The Cubs won game two against the Diamondbacks on Friday, evening the four-games series.
Updating the one of the major themes for today's Cubs starter is our first order of business.
Matt Garza has modified his power approach to include more power sliders. Which is a nice way of saying he's not relying on his fastballs anymore. The trend is evident in his pitch mix, particularly against righties going back a few years.
Including sliders in the "soft" group, where they belong, the trend towards fewer fastballs (of both varieties) becomes more evident.
Setting aside the change-up, we can break-out the hard stuff and the breaking stuff to see the relative usage of those pitches over time.
Less preference for the curve against lefties, but a growing preference against righties. More four-seam fastballs in general, which is more of a power pitch than the two-seam (if you're splitting hairs).
Who knows what this all means, Garza has changed his mix/approach, talked about it in way that did or did not jive with the actual trends on the mound...he's an interesting guy, so every day could bring a surprise.
The Diamondbacks are countering with Ian Kennedy. What I'm calling a "slider" below is quite possibly two pitches, one thrown earlier in his career and one in the more recent years (cutterish). He may even throw both, but let's pretend they're all sliders. Or slutters.

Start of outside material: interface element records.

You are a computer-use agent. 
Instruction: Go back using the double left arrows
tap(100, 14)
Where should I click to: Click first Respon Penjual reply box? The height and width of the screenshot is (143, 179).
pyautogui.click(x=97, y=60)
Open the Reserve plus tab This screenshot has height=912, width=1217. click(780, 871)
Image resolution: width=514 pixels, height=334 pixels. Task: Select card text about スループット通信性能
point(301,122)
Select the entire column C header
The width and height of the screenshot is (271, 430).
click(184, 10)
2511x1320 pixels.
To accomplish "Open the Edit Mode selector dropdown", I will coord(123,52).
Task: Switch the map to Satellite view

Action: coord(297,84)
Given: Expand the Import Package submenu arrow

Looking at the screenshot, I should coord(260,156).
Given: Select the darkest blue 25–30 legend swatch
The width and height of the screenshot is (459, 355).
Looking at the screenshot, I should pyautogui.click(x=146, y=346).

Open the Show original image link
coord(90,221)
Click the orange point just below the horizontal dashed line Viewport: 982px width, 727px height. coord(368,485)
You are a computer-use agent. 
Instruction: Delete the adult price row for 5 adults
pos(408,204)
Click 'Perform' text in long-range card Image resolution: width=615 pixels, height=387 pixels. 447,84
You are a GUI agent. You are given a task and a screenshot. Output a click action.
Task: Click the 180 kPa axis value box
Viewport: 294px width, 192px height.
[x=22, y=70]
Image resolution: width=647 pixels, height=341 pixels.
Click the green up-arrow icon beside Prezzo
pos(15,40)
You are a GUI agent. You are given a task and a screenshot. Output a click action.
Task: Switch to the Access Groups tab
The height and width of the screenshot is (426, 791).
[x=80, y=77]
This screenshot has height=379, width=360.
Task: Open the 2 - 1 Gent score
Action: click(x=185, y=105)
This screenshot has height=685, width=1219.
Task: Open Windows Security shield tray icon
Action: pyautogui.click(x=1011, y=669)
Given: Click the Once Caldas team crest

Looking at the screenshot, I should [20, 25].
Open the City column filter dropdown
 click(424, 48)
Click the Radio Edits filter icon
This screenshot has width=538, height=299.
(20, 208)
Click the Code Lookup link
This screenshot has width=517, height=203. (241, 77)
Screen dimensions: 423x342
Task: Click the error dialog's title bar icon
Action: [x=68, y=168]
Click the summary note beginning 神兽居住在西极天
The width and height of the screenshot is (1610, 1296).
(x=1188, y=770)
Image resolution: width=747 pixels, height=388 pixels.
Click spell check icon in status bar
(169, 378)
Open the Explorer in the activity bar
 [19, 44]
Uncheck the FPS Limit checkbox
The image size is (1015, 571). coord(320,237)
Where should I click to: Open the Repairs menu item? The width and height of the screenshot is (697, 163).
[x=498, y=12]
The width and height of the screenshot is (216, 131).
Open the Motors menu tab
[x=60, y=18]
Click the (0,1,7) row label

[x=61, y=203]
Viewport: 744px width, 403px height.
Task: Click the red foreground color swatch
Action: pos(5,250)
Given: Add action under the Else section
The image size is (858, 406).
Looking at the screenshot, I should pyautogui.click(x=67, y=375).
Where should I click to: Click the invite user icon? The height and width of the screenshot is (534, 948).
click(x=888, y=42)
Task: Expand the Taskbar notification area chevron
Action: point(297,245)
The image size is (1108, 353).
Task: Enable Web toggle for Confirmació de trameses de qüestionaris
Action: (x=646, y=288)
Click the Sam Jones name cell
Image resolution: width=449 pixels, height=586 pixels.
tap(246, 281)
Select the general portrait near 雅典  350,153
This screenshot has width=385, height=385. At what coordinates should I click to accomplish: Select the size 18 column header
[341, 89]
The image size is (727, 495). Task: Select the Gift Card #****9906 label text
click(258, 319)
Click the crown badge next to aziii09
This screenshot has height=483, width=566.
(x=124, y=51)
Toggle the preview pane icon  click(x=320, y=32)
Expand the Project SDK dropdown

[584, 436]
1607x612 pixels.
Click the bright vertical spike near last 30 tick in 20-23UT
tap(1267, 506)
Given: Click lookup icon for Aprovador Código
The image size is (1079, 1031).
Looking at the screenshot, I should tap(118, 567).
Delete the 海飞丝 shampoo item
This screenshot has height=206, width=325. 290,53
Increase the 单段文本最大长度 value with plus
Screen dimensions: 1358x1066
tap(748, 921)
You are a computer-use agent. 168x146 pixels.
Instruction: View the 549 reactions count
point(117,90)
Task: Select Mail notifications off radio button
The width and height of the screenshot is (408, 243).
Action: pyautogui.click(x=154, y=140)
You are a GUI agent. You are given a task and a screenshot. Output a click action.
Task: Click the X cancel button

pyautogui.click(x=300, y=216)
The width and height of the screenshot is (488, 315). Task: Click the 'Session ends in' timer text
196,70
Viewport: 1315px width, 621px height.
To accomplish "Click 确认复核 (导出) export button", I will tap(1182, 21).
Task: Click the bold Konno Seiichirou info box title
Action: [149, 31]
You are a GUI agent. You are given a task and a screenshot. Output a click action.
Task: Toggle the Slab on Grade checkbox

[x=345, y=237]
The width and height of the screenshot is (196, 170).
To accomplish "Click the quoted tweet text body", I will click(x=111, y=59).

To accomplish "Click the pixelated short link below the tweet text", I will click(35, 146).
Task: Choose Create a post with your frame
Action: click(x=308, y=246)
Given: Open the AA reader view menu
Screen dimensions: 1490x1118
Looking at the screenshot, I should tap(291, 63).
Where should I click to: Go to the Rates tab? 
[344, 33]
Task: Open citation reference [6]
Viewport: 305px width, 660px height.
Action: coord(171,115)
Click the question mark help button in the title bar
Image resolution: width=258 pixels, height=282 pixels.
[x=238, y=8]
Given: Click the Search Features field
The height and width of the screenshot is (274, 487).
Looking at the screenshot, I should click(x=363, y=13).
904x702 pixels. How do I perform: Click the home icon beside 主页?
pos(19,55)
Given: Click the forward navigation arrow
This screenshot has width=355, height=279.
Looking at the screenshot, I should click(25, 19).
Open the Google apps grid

Sticking to 2010 and 2011, the former being his first real full season in the majors, we can detect some slight changes in approach in this young season.
Kennedy isn't breaking out the change too much--yet. He's also throwing fewer sinkers and more curveballs to lefties. Meanwhile, it's more sliders and fewer curveballs to righties. Again, it's early.
There's an apparent difference in pitch location against righties this year. That's also subject to change radically before Memorial Day.